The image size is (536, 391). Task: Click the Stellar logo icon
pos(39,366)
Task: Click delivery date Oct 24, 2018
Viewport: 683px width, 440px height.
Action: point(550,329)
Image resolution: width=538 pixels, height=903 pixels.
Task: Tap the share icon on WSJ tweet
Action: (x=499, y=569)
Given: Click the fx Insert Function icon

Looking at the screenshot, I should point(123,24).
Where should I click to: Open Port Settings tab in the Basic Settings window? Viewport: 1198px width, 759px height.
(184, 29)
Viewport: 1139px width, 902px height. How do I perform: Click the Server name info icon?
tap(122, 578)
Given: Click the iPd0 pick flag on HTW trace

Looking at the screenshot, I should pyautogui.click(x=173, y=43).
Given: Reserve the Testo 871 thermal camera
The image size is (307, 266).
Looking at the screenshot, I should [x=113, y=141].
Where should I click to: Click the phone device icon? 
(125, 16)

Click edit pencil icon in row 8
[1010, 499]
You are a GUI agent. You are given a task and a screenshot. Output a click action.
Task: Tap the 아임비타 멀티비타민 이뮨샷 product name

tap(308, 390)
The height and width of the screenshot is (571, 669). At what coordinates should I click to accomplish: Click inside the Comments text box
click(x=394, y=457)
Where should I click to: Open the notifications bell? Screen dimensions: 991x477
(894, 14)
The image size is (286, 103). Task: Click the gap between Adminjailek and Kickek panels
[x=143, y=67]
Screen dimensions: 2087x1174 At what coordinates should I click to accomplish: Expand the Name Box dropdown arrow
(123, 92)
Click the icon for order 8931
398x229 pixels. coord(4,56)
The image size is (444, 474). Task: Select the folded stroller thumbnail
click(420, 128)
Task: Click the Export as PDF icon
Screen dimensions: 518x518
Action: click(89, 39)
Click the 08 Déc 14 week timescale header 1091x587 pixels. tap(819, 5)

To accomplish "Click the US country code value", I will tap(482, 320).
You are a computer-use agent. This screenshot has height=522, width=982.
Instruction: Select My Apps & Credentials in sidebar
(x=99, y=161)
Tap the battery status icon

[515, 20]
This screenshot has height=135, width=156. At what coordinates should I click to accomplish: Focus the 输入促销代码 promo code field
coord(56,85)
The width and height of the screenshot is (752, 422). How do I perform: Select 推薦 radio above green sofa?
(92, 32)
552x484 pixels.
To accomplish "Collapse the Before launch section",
▬▬▬▬▬▬
DO THIS. Reproduce the material above line for line, without changing anything.

SOLUTION FOR THIS PROBLEM.
The image size is (536, 391). Task: Click the Stellar logo icon
pos(39,366)
Task: Click delivery date Oct 24, 2018
Viewport: 683px width, 440px height.
Action: point(550,329)
Image resolution: width=538 pixels, height=903 pixels.
Task: Tap the share icon on WSJ tweet
Action: (x=499, y=569)
Given: Click the fx Insert Function icon

Looking at the screenshot, I should point(123,24).
Where should I click to: Open Port Settings tab in the Basic Settings window? Viewport: 1198px width, 759px height.
(184, 29)
Viewport: 1139px width, 902px height. How do I perform: Click the Server name info icon?
tap(122, 578)
Given: Click the iPd0 pick flag on HTW trace

Looking at the screenshot, I should pyautogui.click(x=173, y=43).
Given: Reserve the Testo 871 thermal camera
The image size is (307, 266).
Looking at the screenshot, I should [x=113, y=141].
Where should I click to: Click the phone device icon? 
(125, 16)

Click edit pencil icon in row 8
[1010, 499]
You are a GUI agent. You are given a task and a screenshot. Output a click action.
Task: Tap the 아임비타 멀티비타민 이뮨샷 product name

tap(308, 390)
The height and width of the screenshot is (571, 669). At what coordinates should I click to accomplish: Click inside the Comments text box
click(x=394, y=457)
Where should I click to: Open the notifications bell? Screen dimensions: 991x477
(894, 14)
The image size is (286, 103). Task: Click the gap between Adminjailek and Kickek panels
[x=143, y=67]
Screen dimensions: 2087x1174 At what coordinates should I click to accomplish: Expand the Name Box dropdown arrow
(123, 92)
Click the icon for order 8931
398x229 pixels. coord(4,56)
The image size is (444, 474). Task: Select the folded stroller thumbnail
click(420, 128)
Task: Click the Export as PDF icon
Screen dimensions: 518x518
Action: click(89, 39)
Click the 08 Déc 14 week timescale header 1091x587 pixels. tap(819, 5)

To accomplish "Click the US country code value", I will tap(482, 320).
You are a computer-use agent. This screenshot has height=522, width=982.
Instruction: Select My Apps & Credentials in sidebar
(x=99, y=161)
Tap the battery status icon

[515, 20]
This screenshot has height=135, width=156. At what coordinates should I click to accomplish: Focus the 输入促销代码 promo code field
coord(56,85)
The width and height of the screenshot is (752, 422). How do I perform: Select 推薦 radio above green sofa?
(92, 32)
552x484 pixels.
To accomplish "Collapse the Before launch section",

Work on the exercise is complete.